(Problem): Pull out every line of the data below that contains the word "screenshot", matching its case exactly.

+ + +

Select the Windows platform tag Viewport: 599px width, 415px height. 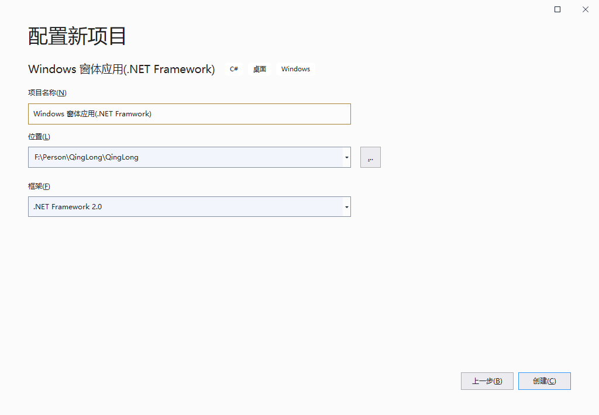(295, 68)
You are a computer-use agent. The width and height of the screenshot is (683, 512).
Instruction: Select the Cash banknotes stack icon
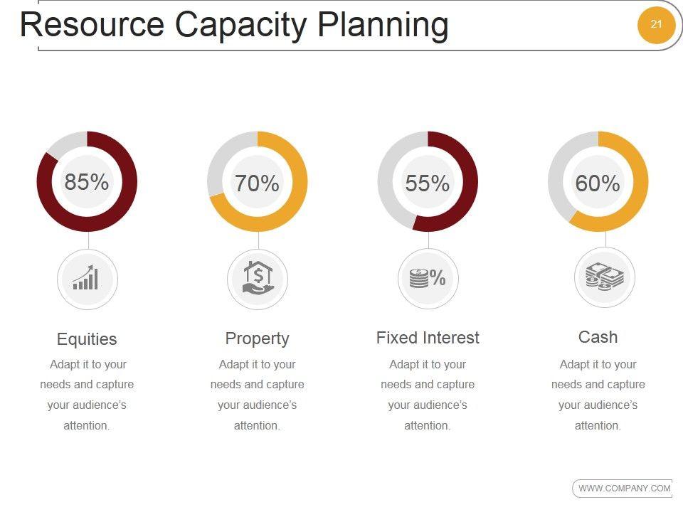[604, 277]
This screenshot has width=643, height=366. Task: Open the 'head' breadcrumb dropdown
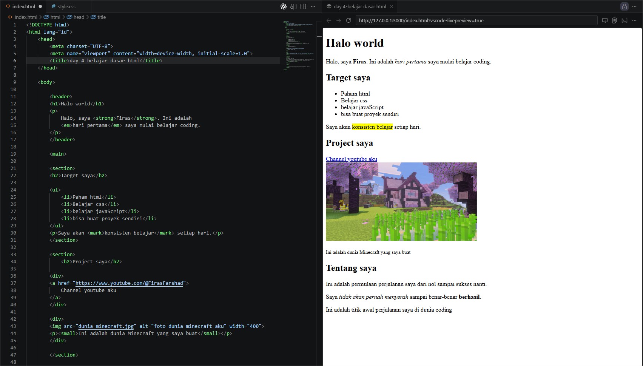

+ + +

(Correct result):
You are a computer-use agent. The width and height of the screenshot is (683, 512).
This screenshot has width=643, height=366. Task: Open the 'head' breadcrumb dropdown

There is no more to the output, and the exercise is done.